Passage provided »
Open dsteinkopf opened 8 years ago
@dsteinkopf It's an interesting idea though I'm not sure how effective it would turn out to be. The search interface would need some changes probably a code / doc search switch at minimum.
Here is a minimal proof of concept for PDF that resolves the first stage of accessing the blobs from the filestore and updating the index after a commit. Most of the changes are caused by updated dependencies for Tika.
A few challenges I would anticipate moving forward on this:
1) Server loading CPU and RAM - PDFs do take significant parsing and will usually be much larger than code files. 2) Content error rate - The parsing is error prone, it's digital content, but not quite as we know it (if you've seen the PDF spec you'll know why ;) ). 3) Parsing failure rate - If the parsing fails Tika seems to abort rather than skip content it doesn't understand, maybe that's in some configuration. 4) Just in some basic testing I noticed renaming a file causes both the old and new to be indexed.
You're welcome to take this as a starting point if you'd like to work on it further for a potential PR. :)
Hello,
have you ever thought about adding content from pdf files and other bin files to the lucene search index? I think using a library like Apache Tika could make this not too difficult.
BTW. Is there any reason why the file names itself are not indexed?
Background: I am thinking about using git/gitblit as a document archive for PDFs and having a full text search index would be great.
Any thoughts?

Exercise description » According to the thread, what happened in basic testing when a file was renamed? The data that comes next has no connection to the thread above.

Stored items
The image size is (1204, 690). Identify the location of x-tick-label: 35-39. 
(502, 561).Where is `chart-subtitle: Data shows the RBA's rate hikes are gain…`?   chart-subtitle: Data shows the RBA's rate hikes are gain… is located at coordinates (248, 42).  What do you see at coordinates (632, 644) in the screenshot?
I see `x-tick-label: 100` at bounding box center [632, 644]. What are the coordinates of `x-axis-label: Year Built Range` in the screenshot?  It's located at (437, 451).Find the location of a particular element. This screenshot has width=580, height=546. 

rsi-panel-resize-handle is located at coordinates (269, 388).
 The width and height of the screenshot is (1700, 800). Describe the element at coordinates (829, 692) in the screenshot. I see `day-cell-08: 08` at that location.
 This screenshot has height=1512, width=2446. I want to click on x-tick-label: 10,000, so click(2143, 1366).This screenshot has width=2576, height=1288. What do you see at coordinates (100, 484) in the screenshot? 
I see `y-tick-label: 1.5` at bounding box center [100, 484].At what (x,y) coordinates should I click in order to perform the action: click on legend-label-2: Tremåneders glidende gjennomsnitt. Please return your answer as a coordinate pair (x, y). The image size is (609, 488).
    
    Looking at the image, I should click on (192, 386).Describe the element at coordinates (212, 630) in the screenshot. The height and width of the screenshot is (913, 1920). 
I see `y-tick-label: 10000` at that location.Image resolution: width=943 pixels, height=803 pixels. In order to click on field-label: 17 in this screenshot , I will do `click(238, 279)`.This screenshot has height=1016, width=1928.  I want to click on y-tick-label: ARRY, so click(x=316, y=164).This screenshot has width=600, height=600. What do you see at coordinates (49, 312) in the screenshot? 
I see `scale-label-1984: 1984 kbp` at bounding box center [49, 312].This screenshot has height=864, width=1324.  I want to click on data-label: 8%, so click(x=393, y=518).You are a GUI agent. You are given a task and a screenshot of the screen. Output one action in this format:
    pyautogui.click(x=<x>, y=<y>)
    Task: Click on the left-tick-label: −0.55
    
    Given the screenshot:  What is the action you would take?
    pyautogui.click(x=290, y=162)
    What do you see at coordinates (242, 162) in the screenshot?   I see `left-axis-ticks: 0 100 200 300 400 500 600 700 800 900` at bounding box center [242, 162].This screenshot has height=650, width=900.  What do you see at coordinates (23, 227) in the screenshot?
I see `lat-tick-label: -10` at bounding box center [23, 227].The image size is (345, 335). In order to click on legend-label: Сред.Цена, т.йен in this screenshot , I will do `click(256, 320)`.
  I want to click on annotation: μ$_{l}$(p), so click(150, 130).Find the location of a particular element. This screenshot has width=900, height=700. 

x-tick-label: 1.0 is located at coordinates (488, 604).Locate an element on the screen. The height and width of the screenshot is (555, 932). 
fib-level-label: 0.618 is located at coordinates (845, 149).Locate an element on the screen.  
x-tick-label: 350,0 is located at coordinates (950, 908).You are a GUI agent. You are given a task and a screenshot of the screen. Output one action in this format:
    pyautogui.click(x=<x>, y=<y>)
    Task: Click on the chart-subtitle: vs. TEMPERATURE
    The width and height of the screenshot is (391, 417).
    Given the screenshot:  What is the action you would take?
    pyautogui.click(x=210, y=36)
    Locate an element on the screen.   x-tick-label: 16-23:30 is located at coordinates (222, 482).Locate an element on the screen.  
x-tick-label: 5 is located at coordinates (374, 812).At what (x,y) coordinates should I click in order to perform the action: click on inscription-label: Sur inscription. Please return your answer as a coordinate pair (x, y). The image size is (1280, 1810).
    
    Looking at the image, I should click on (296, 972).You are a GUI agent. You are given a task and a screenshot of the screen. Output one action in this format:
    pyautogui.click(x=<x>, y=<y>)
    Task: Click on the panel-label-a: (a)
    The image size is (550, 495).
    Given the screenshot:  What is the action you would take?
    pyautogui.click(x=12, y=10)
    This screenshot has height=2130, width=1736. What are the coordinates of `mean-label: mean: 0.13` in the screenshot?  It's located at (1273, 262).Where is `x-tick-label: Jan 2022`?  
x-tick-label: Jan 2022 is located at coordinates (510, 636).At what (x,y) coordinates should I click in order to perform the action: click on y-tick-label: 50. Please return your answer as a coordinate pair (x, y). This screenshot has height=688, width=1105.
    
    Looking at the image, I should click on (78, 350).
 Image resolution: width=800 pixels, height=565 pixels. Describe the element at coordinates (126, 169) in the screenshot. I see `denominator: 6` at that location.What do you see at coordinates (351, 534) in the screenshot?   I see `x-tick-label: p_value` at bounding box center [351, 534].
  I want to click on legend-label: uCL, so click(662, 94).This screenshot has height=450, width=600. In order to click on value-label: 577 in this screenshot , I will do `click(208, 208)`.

Completed task » Both the old and the new file were indexed.